### Task objective:
Nothing in the records may be dropped. Retype them all exactly.

Records contained in a dataset:
__________________________________________________

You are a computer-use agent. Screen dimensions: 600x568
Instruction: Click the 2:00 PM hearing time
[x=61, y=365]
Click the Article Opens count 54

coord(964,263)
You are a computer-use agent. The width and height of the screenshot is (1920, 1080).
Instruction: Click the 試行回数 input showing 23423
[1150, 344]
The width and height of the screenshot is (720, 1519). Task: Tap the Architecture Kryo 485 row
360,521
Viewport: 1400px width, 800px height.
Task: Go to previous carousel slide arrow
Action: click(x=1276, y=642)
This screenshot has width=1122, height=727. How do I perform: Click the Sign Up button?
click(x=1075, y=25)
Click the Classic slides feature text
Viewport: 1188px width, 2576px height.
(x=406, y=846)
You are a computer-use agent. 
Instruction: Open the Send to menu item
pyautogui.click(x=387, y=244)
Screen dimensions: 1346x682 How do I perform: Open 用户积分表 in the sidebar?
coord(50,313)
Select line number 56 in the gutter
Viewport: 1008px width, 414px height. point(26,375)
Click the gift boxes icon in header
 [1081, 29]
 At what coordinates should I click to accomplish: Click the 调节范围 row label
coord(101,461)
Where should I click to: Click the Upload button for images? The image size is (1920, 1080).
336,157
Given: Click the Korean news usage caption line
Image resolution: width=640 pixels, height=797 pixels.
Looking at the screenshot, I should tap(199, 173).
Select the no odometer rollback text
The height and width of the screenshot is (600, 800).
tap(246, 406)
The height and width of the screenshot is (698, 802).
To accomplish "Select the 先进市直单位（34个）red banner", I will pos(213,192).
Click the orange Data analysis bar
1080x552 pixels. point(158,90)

__________________________________________________

### Worked solution:
You are a computer-use agent. Screen dimensions: 600x568
Instruction: Click the 2:00 PM hearing time
[x=61, y=365]
Click the Article Opens count 54

coord(964,263)
You are a computer-use agent. The width and height of the screenshot is (1920, 1080).
Instruction: Click the 試行回数 input showing 23423
[1150, 344]
The width and height of the screenshot is (720, 1519). Task: Tap the Architecture Kryo 485 row
360,521
Viewport: 1400px width, 800px height.
Task: Go to previous carousel slide arrow
Action: click(x=1276, y=642)
This screenshot has width=1122, height=727. How do I perform: Click the Sign Up button?
click(x=1075, y=25)
Click the Classic slides feature text
Viewport: 1188px width, 2576px height.
(x=406, y=846)
You are a computer-use agent. 
Instruction: Open the Send to menu item
pyautogui.click(x=387, y=244)
Screen dimensions: 1346x682 How do I perform: Open 用户积分表 in the sidebar?
coord(50,313)
Select line number 56 in the gutter
Viewport: 1008px width, 414px height. point(26,375)
Click the gift boxes icon in header
 [1081, 29]
 At what coordinates should I click to accomplish: Click the 调节范围 row label
coord(101,461)
Where should I click to: Click the Upload button for images? The image size is (1920, 1080).
336,157
Given: Click the Korean news usage caption line
Image resolution: width=640 pixels, height=797 pixels.
Looking at the screenshot, I should tap(199, 173).
Select the no odometer rollback text
The height and width of the screenshot is (600, 800).
tap(246, 406)
The height and width of the screenshot is (698, 802).
To accomplish "Select the 先进市直单位（34个）red banner", I will pos(213,192).
Click the orange Data analysis bar
1080x552 pixels. point(158,90)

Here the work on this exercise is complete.